Nos muestra una cita latina —Vascones, ut fama est, alimentis talibus usi produxere animas— proviene de Silio Itálico y alude a que los vascones (un antiguo pueblo íbero) "según la fama, prolongaron su vida con tales alimentos", es decir, recurriendo también al canibalismo en situaciones extremas.

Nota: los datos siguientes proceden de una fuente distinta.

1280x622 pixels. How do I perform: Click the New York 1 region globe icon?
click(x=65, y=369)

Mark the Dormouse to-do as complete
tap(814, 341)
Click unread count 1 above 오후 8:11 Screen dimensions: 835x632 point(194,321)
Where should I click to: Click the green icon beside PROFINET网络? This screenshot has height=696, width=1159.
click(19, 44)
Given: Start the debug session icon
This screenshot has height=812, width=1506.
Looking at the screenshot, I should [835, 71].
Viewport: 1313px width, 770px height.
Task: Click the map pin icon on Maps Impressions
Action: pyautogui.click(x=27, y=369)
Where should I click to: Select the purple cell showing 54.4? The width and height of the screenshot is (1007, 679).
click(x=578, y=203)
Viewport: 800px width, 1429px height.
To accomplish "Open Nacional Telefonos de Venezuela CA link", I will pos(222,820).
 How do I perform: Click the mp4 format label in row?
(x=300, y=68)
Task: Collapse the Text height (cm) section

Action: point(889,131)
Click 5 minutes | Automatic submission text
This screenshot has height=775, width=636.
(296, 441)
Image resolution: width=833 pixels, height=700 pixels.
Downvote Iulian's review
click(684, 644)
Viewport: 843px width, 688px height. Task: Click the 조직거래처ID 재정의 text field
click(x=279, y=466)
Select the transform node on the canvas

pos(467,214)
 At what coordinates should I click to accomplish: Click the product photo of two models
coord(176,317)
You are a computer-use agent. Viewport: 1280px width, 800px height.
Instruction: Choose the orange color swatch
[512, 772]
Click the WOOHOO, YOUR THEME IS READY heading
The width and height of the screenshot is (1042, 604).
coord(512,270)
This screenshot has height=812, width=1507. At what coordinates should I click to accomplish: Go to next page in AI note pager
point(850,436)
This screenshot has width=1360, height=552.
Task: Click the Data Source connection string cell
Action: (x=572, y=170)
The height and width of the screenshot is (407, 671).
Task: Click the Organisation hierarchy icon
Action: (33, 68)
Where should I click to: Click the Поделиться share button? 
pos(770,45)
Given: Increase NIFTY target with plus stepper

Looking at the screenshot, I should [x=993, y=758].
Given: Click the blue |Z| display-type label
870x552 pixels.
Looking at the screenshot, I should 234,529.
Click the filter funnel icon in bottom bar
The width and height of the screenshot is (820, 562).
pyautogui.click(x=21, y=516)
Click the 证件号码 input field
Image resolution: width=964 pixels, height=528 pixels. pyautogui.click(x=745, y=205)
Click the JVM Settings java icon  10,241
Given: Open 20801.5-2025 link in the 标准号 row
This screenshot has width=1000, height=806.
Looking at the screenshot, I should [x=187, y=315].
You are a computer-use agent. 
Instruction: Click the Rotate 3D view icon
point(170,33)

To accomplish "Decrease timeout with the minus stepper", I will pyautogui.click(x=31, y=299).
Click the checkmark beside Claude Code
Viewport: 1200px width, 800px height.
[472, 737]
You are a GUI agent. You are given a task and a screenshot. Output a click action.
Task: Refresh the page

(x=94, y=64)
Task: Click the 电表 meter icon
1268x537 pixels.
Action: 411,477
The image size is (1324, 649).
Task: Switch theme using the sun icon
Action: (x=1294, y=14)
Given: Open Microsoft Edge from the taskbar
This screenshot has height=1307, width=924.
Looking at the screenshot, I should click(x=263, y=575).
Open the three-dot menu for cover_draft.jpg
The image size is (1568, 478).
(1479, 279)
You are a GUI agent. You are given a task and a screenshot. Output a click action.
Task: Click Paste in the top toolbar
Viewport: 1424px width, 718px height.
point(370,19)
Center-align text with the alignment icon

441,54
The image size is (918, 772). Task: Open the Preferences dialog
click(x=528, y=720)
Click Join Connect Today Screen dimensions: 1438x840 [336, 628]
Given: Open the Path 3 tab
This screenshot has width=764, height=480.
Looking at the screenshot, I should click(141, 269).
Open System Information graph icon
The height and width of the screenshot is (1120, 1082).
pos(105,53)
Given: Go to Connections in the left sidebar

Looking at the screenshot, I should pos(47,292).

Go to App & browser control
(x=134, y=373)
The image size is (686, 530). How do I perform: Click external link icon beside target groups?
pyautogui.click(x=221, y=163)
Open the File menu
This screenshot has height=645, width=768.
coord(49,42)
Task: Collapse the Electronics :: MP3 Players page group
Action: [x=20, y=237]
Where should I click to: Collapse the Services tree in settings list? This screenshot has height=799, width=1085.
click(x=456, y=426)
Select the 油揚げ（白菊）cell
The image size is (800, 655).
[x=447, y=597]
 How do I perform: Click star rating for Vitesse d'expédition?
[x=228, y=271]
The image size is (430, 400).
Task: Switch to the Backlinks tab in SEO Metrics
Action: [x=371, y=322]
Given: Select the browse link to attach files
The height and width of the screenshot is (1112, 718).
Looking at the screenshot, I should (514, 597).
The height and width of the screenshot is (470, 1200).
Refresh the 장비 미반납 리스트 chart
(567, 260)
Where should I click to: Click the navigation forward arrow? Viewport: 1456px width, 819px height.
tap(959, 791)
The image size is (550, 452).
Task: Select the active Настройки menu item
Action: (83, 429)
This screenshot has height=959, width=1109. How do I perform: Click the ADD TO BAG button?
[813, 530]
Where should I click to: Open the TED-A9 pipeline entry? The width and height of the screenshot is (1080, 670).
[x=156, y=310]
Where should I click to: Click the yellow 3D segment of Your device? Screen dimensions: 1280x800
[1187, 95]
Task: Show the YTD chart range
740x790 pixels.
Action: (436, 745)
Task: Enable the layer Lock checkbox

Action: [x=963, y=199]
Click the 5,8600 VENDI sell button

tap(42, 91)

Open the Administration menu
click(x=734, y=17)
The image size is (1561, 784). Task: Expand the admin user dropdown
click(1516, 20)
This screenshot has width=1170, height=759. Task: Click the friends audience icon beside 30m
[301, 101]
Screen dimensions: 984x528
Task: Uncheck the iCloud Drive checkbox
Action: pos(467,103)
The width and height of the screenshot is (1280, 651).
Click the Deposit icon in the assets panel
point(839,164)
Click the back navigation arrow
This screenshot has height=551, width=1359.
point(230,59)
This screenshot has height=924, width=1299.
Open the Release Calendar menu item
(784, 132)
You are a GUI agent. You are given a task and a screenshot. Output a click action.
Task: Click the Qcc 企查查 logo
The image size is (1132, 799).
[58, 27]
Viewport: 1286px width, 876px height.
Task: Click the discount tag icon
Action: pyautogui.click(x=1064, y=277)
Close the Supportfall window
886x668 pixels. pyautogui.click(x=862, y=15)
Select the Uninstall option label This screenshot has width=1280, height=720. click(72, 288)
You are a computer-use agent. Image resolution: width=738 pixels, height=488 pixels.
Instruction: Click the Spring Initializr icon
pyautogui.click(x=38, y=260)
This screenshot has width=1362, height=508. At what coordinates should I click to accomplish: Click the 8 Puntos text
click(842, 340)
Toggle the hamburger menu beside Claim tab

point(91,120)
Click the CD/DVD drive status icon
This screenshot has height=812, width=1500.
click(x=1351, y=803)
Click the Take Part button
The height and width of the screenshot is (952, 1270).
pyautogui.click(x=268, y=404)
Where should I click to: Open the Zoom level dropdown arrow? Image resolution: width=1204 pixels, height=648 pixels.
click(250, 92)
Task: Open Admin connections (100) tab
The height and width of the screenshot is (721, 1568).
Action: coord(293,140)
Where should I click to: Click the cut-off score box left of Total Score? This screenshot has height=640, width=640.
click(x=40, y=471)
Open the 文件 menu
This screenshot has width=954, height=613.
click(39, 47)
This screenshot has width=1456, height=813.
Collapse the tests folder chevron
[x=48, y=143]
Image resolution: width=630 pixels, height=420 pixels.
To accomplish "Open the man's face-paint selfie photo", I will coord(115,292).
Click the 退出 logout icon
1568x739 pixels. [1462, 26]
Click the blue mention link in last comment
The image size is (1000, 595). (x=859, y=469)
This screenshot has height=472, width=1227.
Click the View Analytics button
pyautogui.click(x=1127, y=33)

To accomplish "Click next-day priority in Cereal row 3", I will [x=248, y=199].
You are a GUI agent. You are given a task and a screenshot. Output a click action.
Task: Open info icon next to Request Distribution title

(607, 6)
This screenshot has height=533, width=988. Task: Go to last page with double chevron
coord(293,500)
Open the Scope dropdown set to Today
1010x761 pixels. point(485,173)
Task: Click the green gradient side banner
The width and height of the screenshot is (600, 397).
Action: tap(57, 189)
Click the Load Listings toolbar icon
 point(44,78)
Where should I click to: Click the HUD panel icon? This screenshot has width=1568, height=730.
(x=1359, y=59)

Insiste Montaigne en que los pecados de los europeos son mucho peores y más cotidianos: la traición, la deslealtad, la tiranía y la crueldad. Por lo tanto, si bien podemos objetarlos por medio de la razón critica, nuestra persona es imposible que pueda objetarles. Las guerras de esos pueblos son "nobles y generosas", ya que no buscan conquistar ni expandirse, porque no padecen la avidez europea de más recursos o poder, viviendo aún en un estado de naturaleza abundante y equilibrada. No conocen ni títulos de propiedad privada ni la desigualdad económica: la posesión de bienes es comunal y natural. La guerra, por tanto, no está al servicio de la riqueza ni de la ambición, sino que se limita al valor y al honor. Por eso, incluso los prisioneros de guerra prefieren la muerte antes que traicionar la firmeza de su carácter o caer en el deshonor.

Tomando como ejemplo a los húngaros —a quienes presenta como belicosos pero nobles en la guerra—, enfatiza que la verdadera victoria no radica en la humillación o destrucción del enemigo, sino en reducirlo a la aceptación de la superioridad del vencedor, y que una vez obtenida esta confesión, lo digno es perdonar y dejar libre, sin exigir rescates ni ejercer más violencia.

Este comportamiento lo contrasta con el de las costumbres europeas —implícitamente— que suelen abusar de la victoria y humillar o aniquilar al vencido. Para Montaigne, la fuerza física y la destreza técnica (como la esgrima o el combate cuerpo a cuerpo) son cualidades inferiores, externas, incluso mecánicas. No constituyen en sí mismas el verdadero mérito o valor.

El auténtico coraje y la virtud están en el ánimo, en el corazón, en la voluntad firme y constante, no en la brutalidad ni en el instinto. En esta línea de pensamiento, la valentía no es una cuestión de músculo o de habilidad técnica, sino de dignidad moral y fortaleza interior, aquella que no se doblega ni busca venganza desmedida, sino que sabe detenerse con justicia y moderación.

Conclusión

En los capítulos XXI al XXX de los Ensayos, Montaigne profundiza en la fragilidad de la naturaleza humana, la vanidad de nuestras certezas y la necesidad de vivir conforme a la moderación y la libertad interior. A través de relatos históricos, ejemplos cotidianos y observaciones personales, desmonta las pretensiones del saber absoluto, critica las crueldades justificadas por la costumbre y pone en duda la superioridad moral de su tiempo. Así, emerge una ética del escepticismo práctico: no se trata de no creer en nada, sino de sospechar de todo lo que se impone sin reflexión.